Word vectors
- XPM Configxpmir.text.wordvec_vocab.WordvecVocab(*, data, learn, random)[source]
Bases:
TokensEncoder
,TorchModule
Submit type:
xpmir.text.wordvec_vocab.WordvecVocab
Word-based pre-trained embeddings
- Parameters:
train – Should the word embeddings be re-retrained?
- learn: bool = False
- random: xpmir.learning.base.Random
- XPM Configxpmir.text.wordvec_vocab.WordvecHashVocab(*, data, learn, random, hashspace, init_stddev, log_miss)[source]
Bases:
WordvecVocab
Submit type:
xpmir.text.wordvec_vocab.WordvecHashVocab
Word-based embeddings with hash-based OOV
A vocabulary in which all unknown terms are assigned a position in a flexible cache based on their hash value.

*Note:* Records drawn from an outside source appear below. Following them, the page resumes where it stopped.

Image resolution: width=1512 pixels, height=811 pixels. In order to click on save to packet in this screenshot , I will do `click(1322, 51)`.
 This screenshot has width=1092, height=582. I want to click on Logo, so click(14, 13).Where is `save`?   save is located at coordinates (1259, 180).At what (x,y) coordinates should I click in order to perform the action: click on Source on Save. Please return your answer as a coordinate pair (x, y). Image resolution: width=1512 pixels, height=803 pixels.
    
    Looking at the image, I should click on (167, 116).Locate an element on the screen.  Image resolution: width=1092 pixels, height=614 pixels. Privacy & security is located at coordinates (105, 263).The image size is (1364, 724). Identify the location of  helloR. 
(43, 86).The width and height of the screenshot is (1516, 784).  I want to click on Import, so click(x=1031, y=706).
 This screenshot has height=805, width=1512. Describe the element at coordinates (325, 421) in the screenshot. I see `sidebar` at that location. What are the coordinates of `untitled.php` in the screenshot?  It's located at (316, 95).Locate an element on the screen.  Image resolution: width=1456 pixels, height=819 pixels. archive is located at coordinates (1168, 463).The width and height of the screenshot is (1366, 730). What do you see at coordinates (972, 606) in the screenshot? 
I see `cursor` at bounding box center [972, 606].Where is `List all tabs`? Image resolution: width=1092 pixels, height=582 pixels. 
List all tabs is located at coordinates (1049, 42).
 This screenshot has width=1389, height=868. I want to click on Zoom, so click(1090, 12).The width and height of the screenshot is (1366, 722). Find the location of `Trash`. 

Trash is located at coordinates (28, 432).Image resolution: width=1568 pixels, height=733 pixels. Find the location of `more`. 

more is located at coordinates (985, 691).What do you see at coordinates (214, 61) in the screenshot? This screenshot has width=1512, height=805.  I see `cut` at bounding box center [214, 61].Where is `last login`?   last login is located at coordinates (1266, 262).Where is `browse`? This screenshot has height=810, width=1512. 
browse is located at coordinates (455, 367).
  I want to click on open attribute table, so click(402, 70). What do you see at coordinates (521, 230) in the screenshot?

Each position is assigned its own random weight.
- learn: bool = False
- random: xpmir.learning.base.Random
- hashspace: int = 1000
- init_stddev: float = 0.5
- log_miss: bool = False
- XPM Configxpmir.text.wordvec_vocab.WordvecUnkVocab(*, data, learn, random)[source]
Bases:
WordvecVocab
Submit type:
xpmir.text.wordvec_vocab.WordvecUnkVocab
Word-based embeddings with OOV
A vocabulary in which all unknown terns are given the same token (UNK; 0) with random weights
- learn: bool = False
- random: xpmir.learning.base.Random